Fears about humans becoming like machines go back longer than you might think. The sort of algorithmic management we see in the modern gig economy … has its roots in a management theory developed by Frederick Taylor in the early 20th century.
Technological innovations have made it increasingly easy for managers to quickly and cheaply collect, process, evaluate and act upon massive amounts of information. In our age of big data, Taylorism has spread far beyond the factory floor. The algorithmic management of the gig economy is like time cards on steroids.
It’s not just the intensity of the monitoring that is different.
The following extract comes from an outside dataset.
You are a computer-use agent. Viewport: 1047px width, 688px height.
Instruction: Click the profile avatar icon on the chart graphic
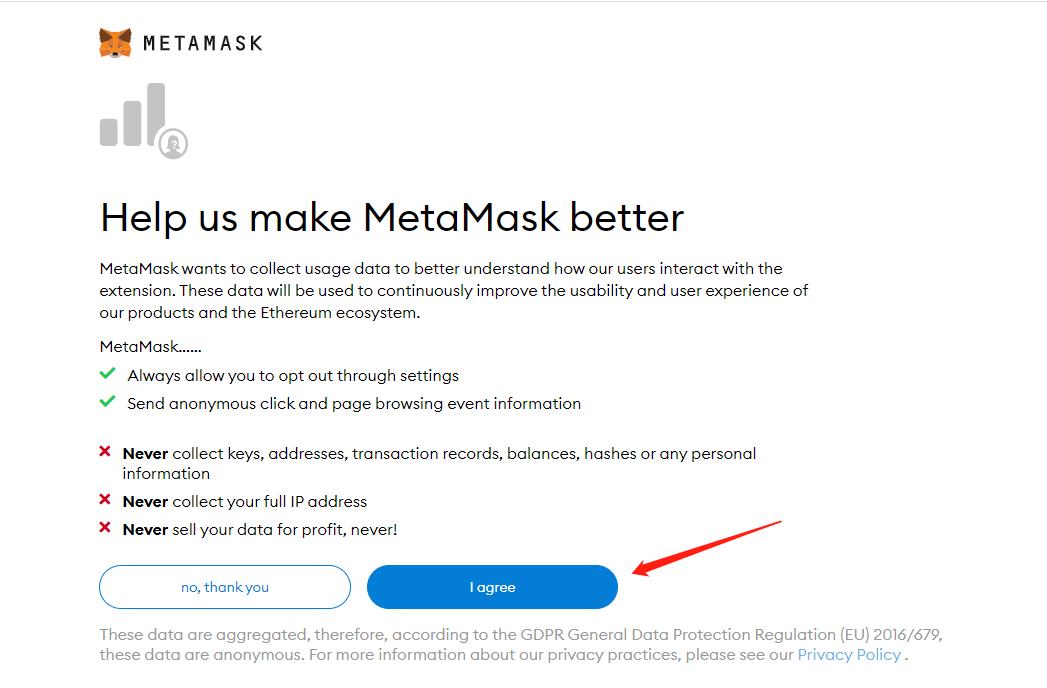173,144
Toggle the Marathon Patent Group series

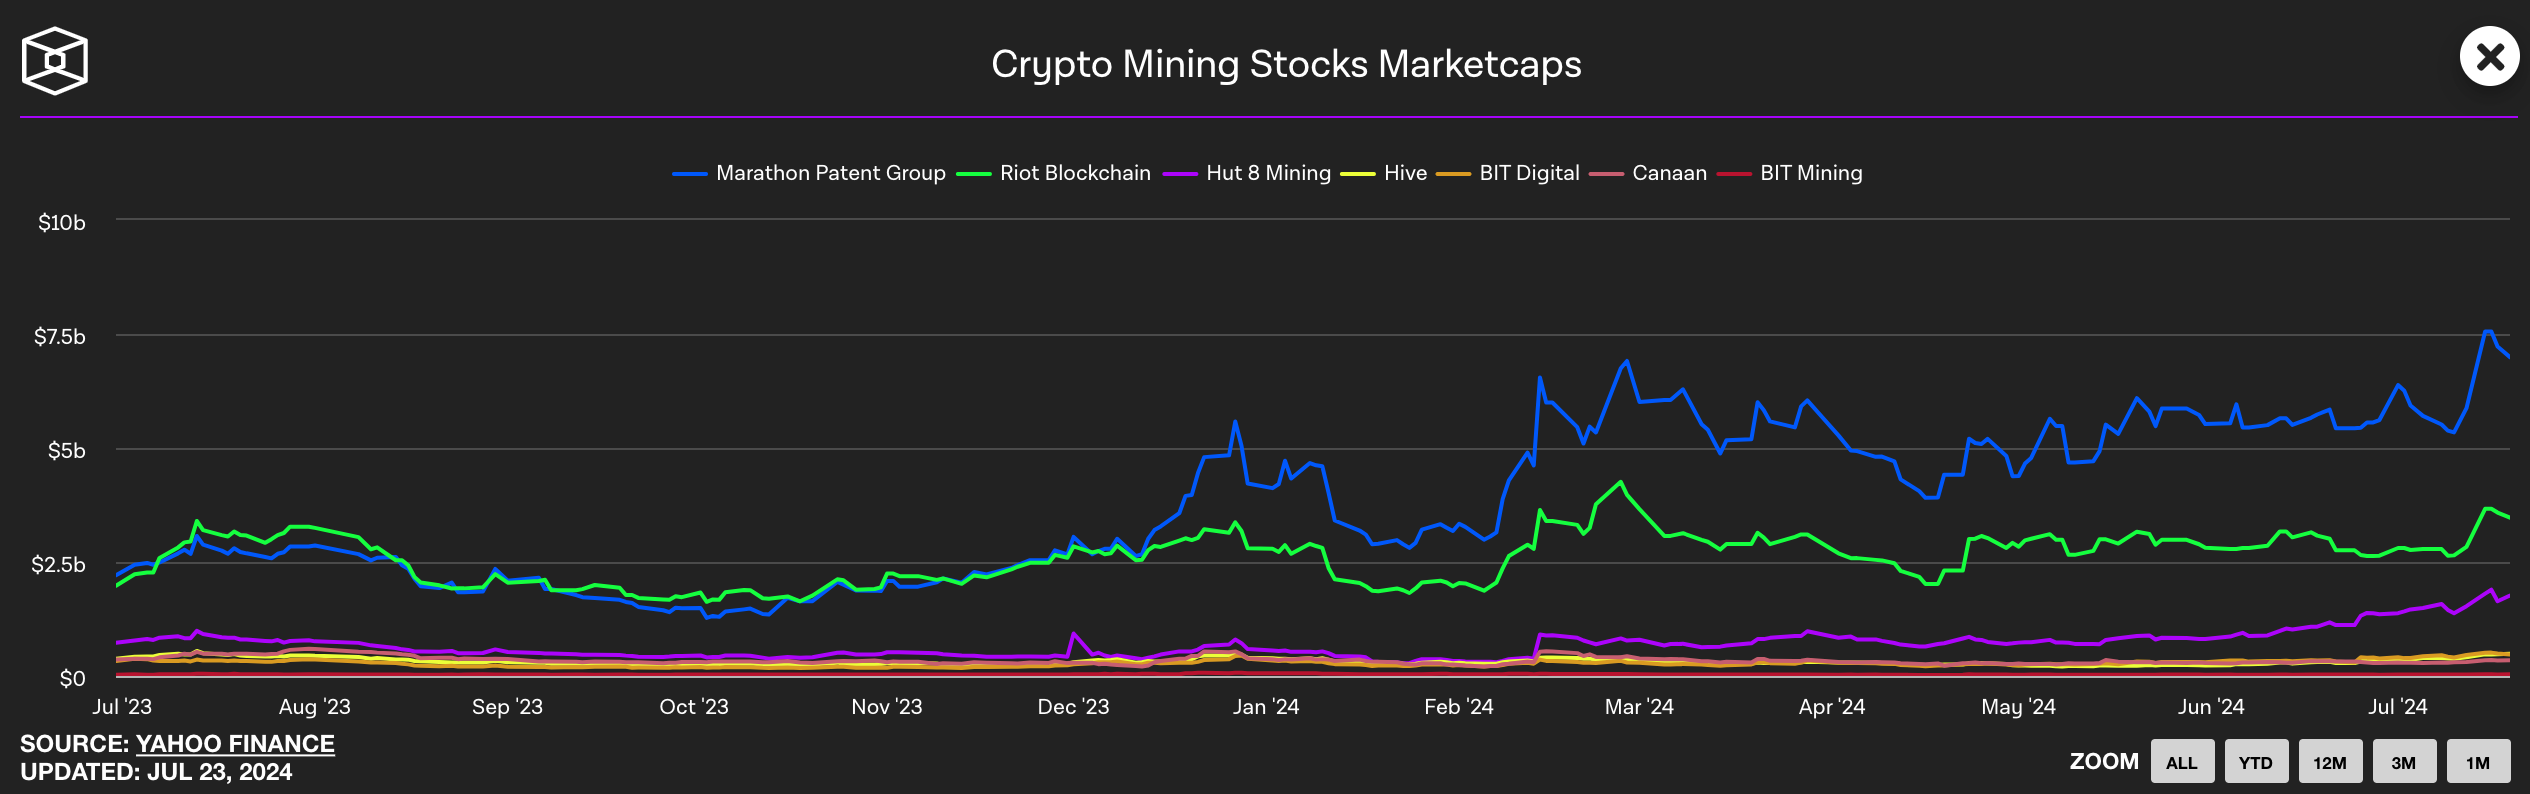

Surveillance is increasingly hidden. In Taylor’s analogue era, workers were acutely aware when they were being observed by management with stopwatches and notebooks. Today management tools are much less visible.
Taylorism starts from the assumption that employees are innate shirkers. While there will always be some who want to game the system and put in as little effort as possible, there are plenty who don’t. When the guiding assumption of management is that employees won’t be productive unless forced to be by constant observation, it engineers low morale and pushes people to act like resources that need to be micromanaged. Too often, we become what we’re expected to be.